For more information visit: http://www.audubon.org/field-guide/bird/ruby-throated-hummingbird

Tufted Titmouse
Tufted Titmouse

Photo: Zach Steinhauser

Habitat

Woodlands, shade trees, groves. Mostly in the deciduous forest with tall trees, sometimes in mixed forest. Can live in orchards, suburbs, or even city parks if trees are large enough.

Feeding Behavior

Forages by hopping actively among branches and twigs of trees, often hanging upside down, sometimes hovering momentarily. Often drops to the ground for food as well. Comes to bird feeders for seeds or suet. Opens acorns and seeds by holding them with feet and pounding with the bill. Will store food items, retrieving them later.

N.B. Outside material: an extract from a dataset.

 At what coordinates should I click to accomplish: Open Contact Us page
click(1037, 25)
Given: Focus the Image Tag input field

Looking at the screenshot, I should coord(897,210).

For more information visit: http://www.audubon.org/field-guide/bird/tufted-titmouse

 

White-breasted Nuthatch
White-breasted Nuthatch

Photo: Zach Steinhauser

Habitat

Forests, woodlots, groves, shade trees. Typically in a mature deciduous forest, also in mixed forest with some conifers; rarely found in a pure coniferous forest. Often favors woodland edge, along rivers, roads, clearings; may be in suburbs or parks as long as large trees are present.

Feeding Behavior

Forages mainly on the trunk and larger limbs of trees, climbing about and exploring all surfaces. Sometimes feeds on the ground. During fall and winter, regularly catches food items in bark crevices on territory.